> What to produce
Retype word for word the stretch of entries below from the line that has "Instruction: Open the Transitions panel" through the line that has "Instruction: Switch to", and omit the pictures.

━━━━

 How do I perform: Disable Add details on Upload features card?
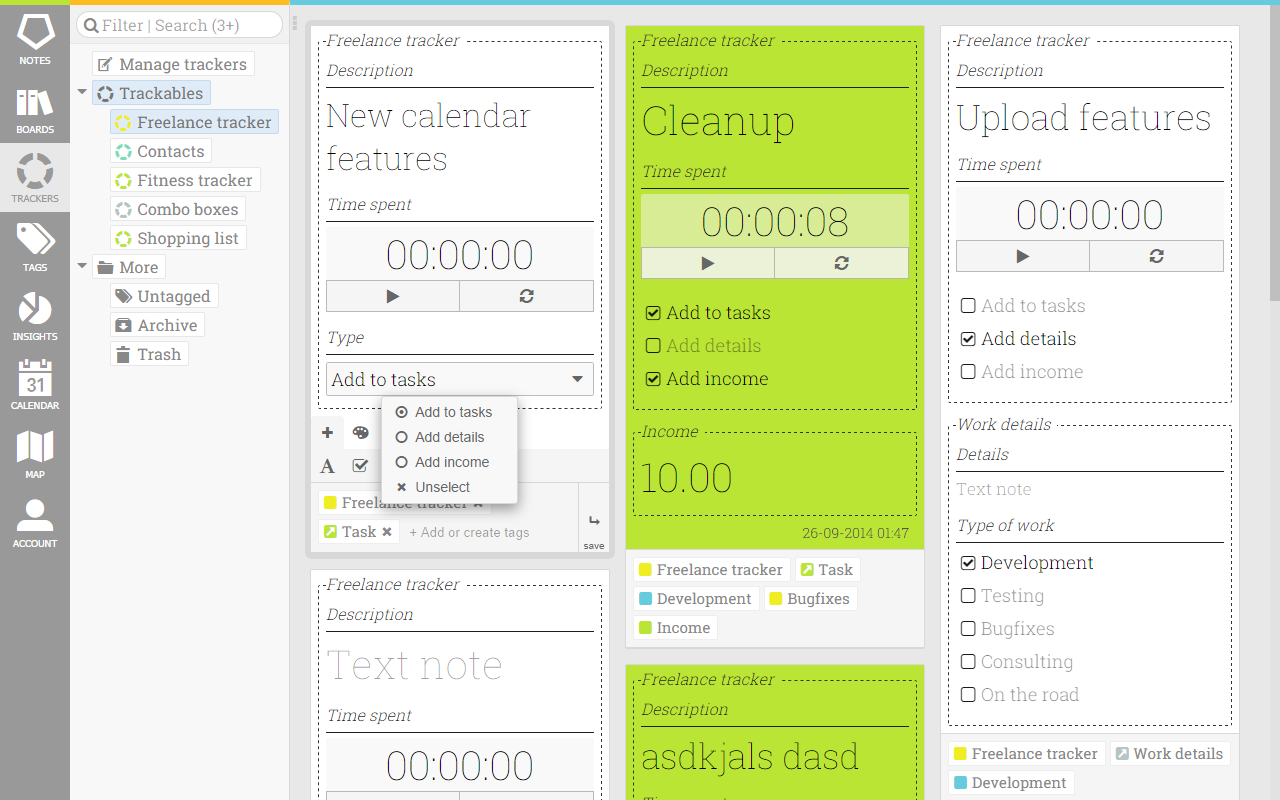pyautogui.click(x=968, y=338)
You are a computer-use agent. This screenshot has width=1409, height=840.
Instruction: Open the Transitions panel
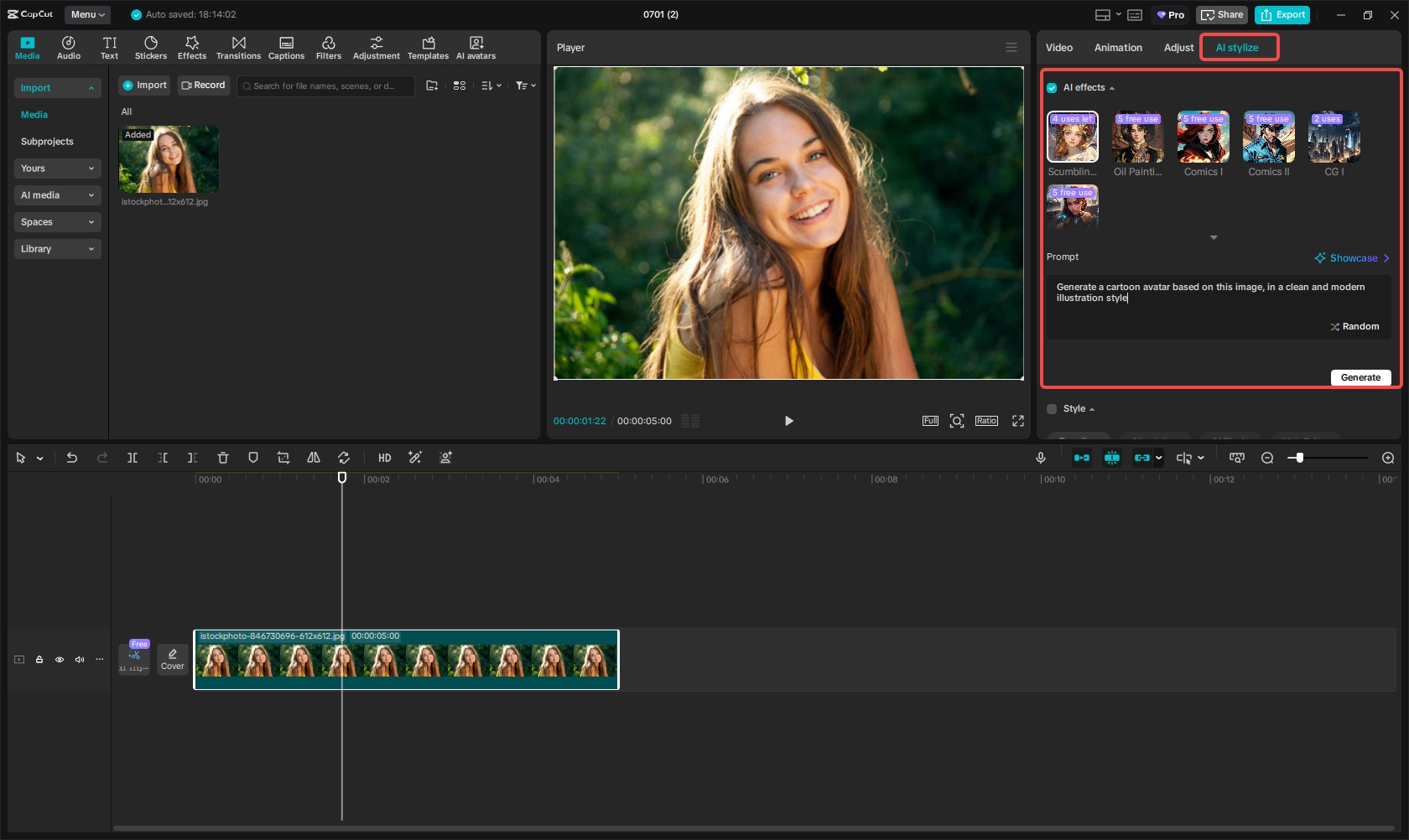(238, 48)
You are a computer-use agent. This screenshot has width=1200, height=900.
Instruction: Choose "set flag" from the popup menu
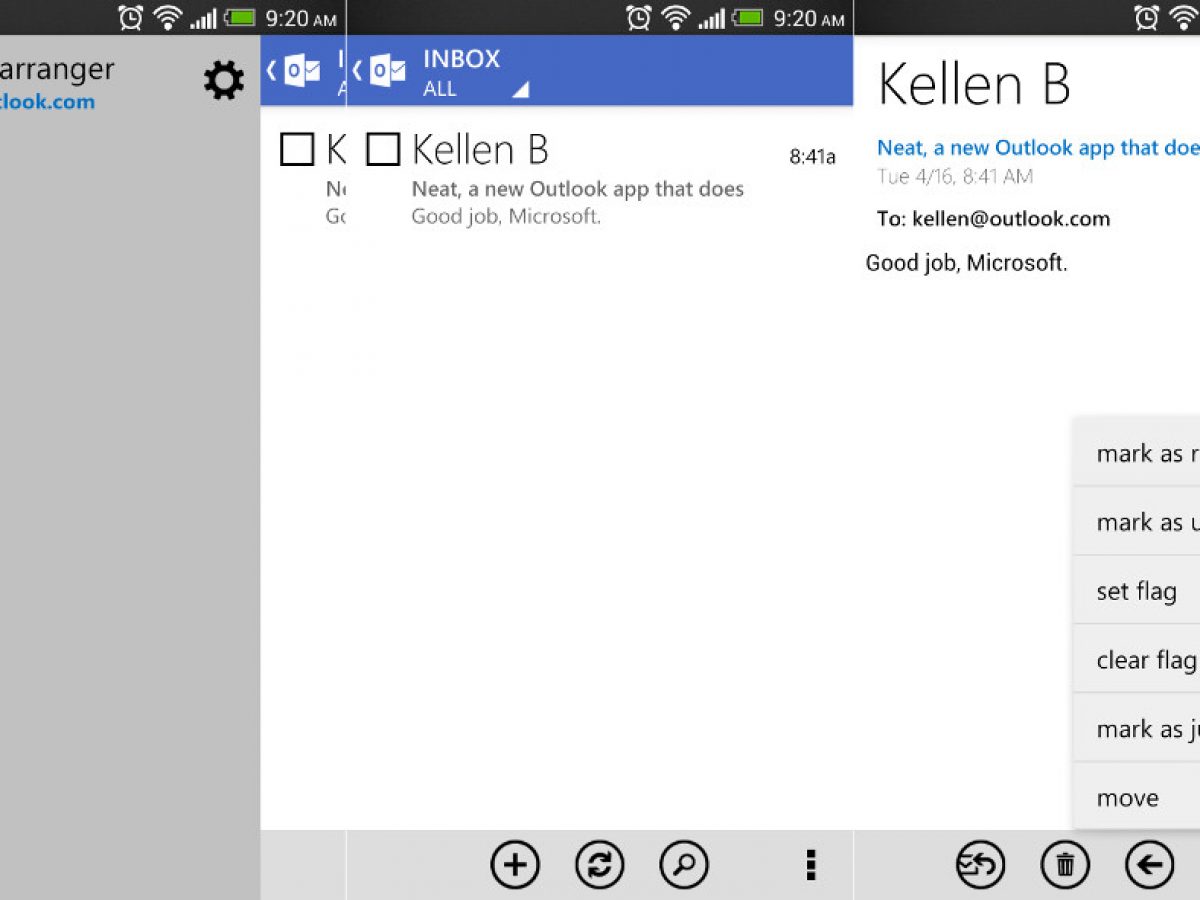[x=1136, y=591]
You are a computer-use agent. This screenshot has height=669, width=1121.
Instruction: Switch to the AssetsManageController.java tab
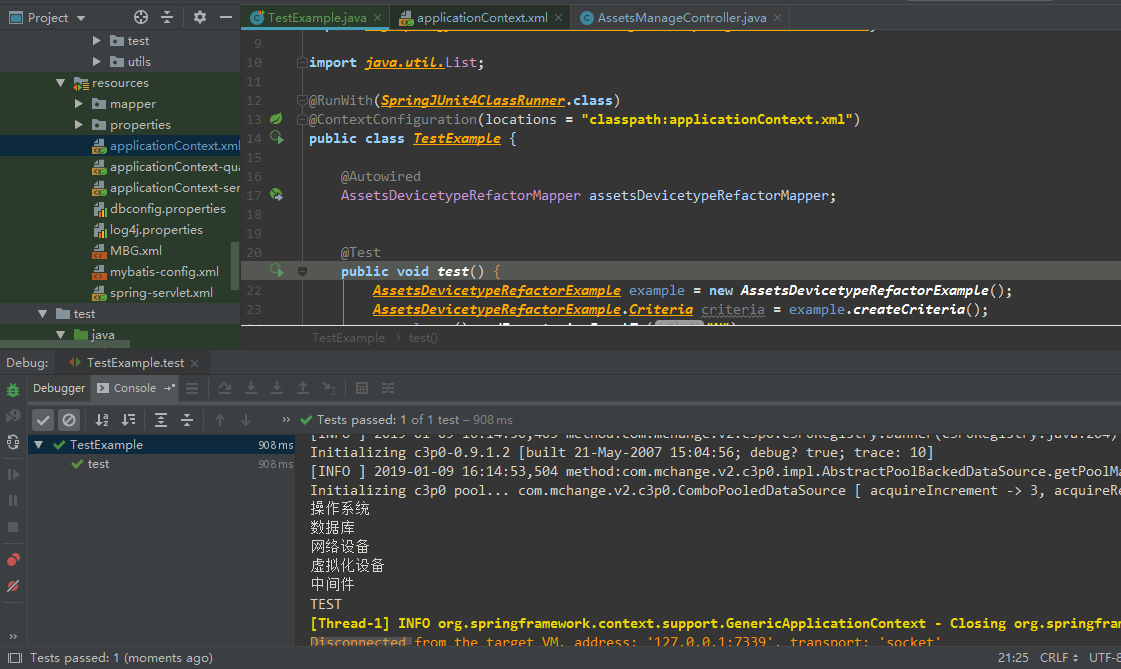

━━━━

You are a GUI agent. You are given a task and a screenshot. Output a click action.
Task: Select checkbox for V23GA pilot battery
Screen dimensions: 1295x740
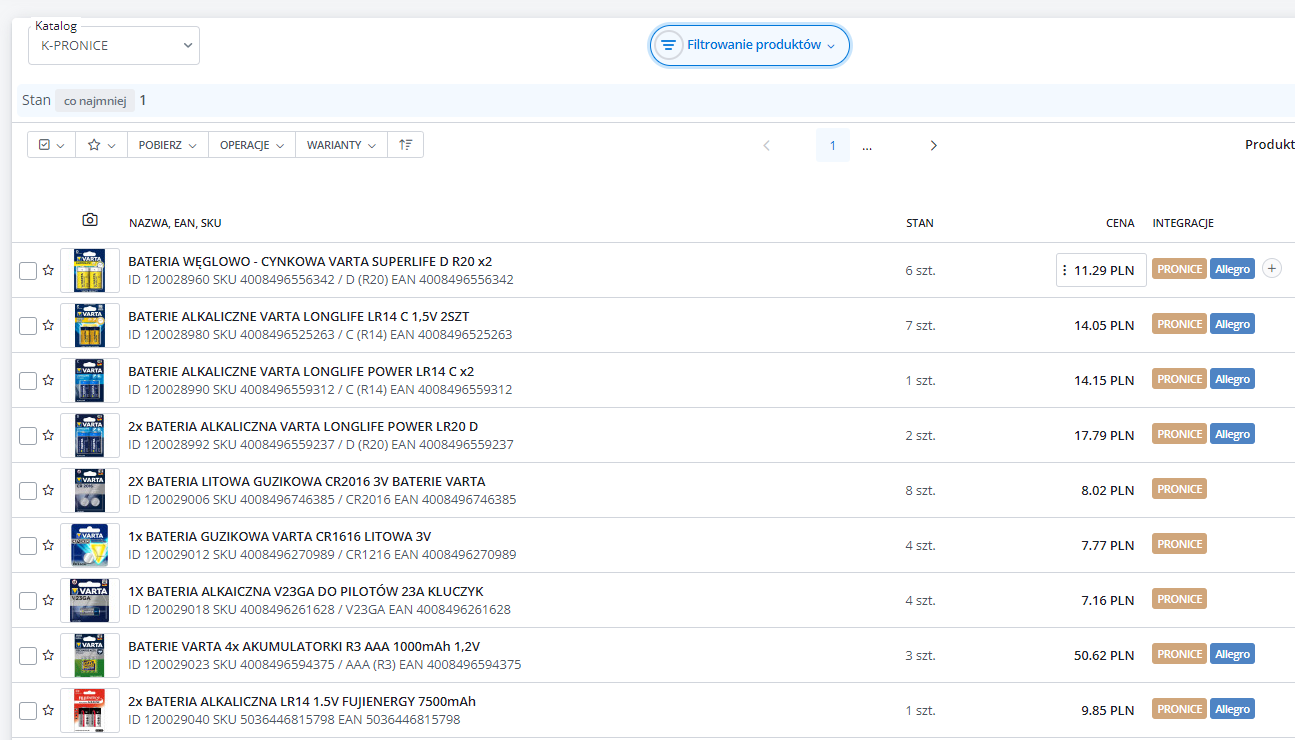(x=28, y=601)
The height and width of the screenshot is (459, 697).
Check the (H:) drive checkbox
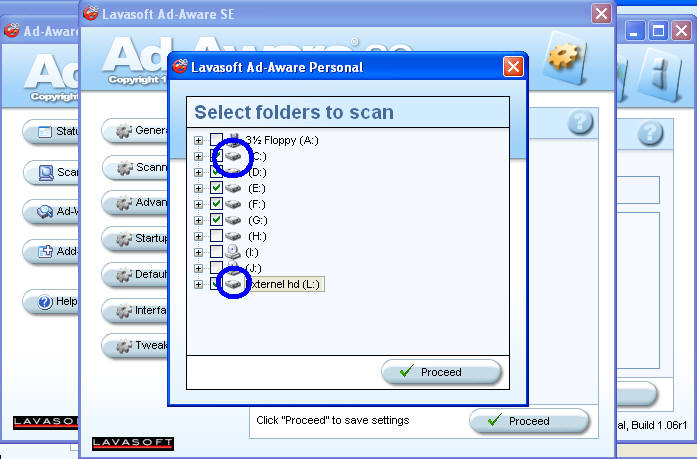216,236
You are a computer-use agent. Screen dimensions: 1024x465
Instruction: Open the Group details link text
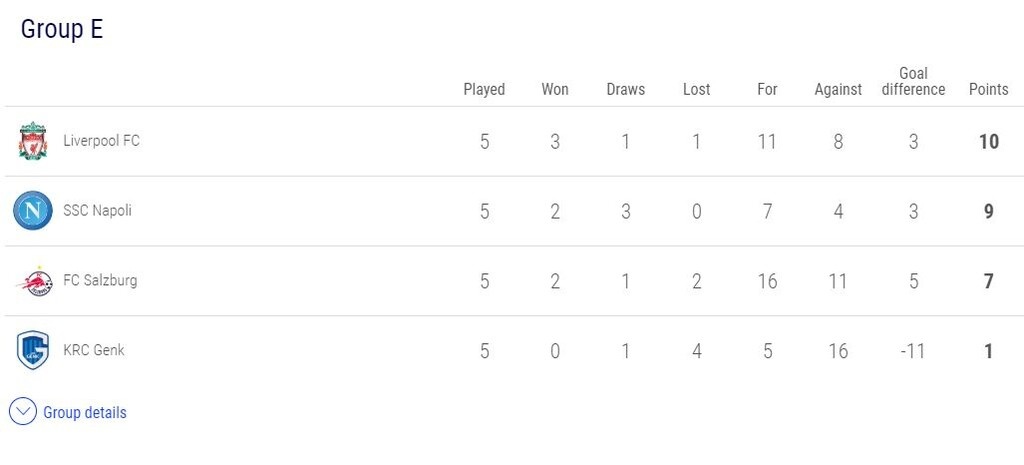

━━━━

> Final answer
Instruction: Open the Transitions panel
(238, 48)
You are a computer-use agent. This screenshot has width=1200, height=900.
Instruction: Choose "set flag" from the popup menu
[x=1136, y=591]
You are a computer-use agent. This screenshot has height=669, width=1121.
Instruction: Switch to the AssetsManageController.java tab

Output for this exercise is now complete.